## Exercise text
· · · ·

Apple’s two UK subsidiaries pay just £9m in taxes for 2020 despite annual sales of £1.1bn

The US technology firm Apple paid even less tax in the UK last year even as it recorded £1.1bn of in-store sales despite country-wide lockdowns.

In its latest annual results filed at Companies House this weekend, the firm’s two UK arms – Apple Retail UK and Apple UK – posted sales of £1.1bn and £372m respectively for the year ending 26 September 2020.

However, as it also recorded more expenses, the iPhone maker paid only £9.2m of tax in the UK for the two divisions in 2020 – even less than the previous year’s bill.

According to accounts prepared by tax advisory EY, Apple’s UK retail operations posted £337m gross profit – almost exactly the same as 2019’s levels – but thanks to higher costs, logged a lower operating profit of £29m, compared with £37m in 2019.

The company, once known as Apple Computer Sales UK, was forced to close its UK stores due to rolling lockdowns across the country, suffering a 20 per cent slump in revenues to £1.1bn in 2020, down from £1.4bn the year prior.

Though the retail arm’s total tax bill came in at £4.5m for the full-year period, it chose to defer £1.8m of this under a payment scheme, paying just £2.7m this year. Apple’s other UK arm reported that annual operating costs had risen by 26 per cent year-on-year, reaching £330m for the year ending 26 September 2020, due to what are described as “increased activities performed by the company”. Apple UK’s tax bill for 2020 came in at £6.5m.

The group, which is one of the world largest companies with a value of more than $2trn (£1.4trn) has 38 stores and employs 7,115 staff in the UK, and it is not the only US tech company to make billions in sales but pay so little in corporation tax to Her Majesty’s Revenue and Customs (HMRC).

Many US firms take advantage of UK tax laws that allow billions in sales to bypass UK service subsidiaries and be funnelled to European head offices in tax-friendly locations.

· · · ·

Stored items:
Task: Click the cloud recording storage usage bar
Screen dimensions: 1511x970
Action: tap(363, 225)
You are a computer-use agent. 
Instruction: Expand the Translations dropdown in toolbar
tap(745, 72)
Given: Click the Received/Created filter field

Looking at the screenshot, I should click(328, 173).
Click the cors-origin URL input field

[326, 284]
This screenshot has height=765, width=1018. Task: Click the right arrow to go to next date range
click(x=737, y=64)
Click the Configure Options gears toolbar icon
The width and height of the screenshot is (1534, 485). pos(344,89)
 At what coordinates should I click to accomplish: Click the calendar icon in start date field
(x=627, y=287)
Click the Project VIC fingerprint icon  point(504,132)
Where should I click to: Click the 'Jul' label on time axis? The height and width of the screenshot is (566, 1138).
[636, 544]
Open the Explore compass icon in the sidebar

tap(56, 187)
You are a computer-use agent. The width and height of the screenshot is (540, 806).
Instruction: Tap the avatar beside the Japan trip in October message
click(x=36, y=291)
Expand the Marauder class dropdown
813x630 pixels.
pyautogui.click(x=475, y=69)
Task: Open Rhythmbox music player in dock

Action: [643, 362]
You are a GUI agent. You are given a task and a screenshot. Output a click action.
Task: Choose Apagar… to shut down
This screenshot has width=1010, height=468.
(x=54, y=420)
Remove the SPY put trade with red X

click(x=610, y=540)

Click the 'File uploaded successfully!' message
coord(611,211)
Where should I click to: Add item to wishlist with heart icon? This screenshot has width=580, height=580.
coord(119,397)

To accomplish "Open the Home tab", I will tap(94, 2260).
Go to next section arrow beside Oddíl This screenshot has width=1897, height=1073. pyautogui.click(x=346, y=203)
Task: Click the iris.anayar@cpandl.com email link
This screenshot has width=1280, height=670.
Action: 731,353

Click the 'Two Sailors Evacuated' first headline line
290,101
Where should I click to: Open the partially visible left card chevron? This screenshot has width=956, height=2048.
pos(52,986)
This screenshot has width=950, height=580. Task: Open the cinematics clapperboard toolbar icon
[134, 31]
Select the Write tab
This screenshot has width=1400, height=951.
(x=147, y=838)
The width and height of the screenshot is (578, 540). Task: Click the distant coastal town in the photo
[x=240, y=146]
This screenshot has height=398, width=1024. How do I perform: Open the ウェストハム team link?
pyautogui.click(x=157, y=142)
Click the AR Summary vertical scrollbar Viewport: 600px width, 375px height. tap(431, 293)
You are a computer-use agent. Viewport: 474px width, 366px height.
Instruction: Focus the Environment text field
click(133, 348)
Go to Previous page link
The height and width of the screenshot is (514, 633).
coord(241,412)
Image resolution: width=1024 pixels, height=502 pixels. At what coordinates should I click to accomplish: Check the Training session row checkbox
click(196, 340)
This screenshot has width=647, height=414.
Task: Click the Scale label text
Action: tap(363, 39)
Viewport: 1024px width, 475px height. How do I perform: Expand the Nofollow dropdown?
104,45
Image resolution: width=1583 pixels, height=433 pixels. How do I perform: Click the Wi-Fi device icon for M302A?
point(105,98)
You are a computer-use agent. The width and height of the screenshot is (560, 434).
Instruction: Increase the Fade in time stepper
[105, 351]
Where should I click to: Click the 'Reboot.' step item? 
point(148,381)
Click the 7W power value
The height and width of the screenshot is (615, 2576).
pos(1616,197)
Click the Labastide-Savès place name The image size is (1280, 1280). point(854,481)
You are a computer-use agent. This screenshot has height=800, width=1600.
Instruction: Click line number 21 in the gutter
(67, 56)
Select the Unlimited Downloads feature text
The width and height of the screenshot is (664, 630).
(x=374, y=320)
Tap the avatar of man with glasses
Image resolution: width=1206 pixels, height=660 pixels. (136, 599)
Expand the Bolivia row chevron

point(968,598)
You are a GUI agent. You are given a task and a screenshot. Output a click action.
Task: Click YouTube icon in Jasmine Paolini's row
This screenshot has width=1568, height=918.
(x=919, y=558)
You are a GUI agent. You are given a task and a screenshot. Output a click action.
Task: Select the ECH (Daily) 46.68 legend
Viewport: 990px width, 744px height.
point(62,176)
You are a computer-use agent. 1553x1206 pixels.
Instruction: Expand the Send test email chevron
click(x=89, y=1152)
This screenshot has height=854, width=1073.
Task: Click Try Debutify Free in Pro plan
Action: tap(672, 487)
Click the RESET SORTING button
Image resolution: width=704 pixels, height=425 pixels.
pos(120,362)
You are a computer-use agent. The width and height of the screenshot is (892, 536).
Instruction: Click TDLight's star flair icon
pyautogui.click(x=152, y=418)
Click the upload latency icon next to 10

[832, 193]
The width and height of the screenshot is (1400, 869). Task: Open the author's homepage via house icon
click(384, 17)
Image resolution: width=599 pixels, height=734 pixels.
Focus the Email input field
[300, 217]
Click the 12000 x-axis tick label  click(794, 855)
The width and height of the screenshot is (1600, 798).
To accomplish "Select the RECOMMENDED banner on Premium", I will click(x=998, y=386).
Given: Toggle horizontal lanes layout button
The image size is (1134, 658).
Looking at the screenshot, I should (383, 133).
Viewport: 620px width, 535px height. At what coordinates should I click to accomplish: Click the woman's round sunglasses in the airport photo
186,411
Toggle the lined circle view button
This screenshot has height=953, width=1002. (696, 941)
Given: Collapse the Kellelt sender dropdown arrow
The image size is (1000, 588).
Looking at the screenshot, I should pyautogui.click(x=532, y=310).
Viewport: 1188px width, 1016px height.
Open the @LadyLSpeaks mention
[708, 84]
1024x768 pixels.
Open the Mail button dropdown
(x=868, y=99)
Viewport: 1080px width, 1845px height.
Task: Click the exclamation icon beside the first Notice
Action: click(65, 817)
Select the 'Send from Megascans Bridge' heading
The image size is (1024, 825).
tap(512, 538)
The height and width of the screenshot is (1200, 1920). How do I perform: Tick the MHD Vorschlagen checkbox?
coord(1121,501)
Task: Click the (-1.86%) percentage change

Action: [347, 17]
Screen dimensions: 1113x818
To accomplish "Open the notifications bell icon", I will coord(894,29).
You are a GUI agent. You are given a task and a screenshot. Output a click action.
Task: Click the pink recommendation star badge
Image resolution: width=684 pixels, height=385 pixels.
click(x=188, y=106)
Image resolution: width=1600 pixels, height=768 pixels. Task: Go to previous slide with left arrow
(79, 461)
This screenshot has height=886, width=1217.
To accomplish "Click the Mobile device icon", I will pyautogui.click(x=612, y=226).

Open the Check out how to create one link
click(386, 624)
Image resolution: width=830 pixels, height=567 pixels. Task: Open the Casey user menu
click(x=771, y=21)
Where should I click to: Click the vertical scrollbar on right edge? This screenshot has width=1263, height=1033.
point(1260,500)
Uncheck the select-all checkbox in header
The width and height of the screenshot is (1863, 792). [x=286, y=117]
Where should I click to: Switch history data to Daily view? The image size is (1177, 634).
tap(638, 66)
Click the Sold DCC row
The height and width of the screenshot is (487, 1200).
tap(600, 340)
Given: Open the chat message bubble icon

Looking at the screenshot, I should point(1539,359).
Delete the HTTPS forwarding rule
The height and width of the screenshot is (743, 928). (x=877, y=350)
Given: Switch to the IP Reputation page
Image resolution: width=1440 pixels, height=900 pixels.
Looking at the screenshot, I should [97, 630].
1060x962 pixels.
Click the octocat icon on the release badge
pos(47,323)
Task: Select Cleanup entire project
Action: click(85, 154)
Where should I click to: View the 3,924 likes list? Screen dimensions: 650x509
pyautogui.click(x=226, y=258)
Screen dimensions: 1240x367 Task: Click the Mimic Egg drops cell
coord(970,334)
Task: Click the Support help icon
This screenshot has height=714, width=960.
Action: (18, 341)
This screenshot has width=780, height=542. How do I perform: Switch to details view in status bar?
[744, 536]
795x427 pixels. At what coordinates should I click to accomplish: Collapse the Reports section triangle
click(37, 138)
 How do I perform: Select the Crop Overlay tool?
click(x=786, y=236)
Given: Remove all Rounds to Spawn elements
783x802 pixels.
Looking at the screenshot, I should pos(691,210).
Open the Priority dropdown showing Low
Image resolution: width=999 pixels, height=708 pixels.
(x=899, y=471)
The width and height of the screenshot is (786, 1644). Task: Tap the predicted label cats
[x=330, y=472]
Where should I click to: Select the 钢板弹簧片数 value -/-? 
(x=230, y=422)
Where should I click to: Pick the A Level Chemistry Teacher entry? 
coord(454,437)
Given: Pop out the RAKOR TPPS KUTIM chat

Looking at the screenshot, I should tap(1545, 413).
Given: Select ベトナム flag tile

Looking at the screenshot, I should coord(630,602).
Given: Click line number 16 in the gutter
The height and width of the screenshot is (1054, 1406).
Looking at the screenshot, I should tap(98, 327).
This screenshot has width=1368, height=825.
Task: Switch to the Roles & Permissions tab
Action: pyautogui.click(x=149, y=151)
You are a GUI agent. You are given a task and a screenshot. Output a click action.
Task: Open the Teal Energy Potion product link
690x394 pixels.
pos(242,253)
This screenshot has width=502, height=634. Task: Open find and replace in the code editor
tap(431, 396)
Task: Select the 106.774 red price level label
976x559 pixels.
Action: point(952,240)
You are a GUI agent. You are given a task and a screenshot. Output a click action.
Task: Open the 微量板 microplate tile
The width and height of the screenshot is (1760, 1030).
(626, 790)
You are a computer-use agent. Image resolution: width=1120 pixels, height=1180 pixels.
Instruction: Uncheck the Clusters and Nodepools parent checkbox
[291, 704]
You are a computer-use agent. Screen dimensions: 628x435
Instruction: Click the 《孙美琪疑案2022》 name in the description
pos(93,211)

· · · ·

## Required action
Reproduce word for word the passage of the Apple tax article between "The US technology" and "26 September 2020.", inclusive.

## Solution below
The US technology firm Apple paid even less tax in the UK last year even as it recorded £1.1bn of in-store sales despite country-wide lockdowns.

In its latest annual results filed at Companies House this weekend, the firm’s two UK arms – Apple Retail UK and Apple UK – posted sales of £1.1bn and £372m respectively for the year ending 26 September 2020.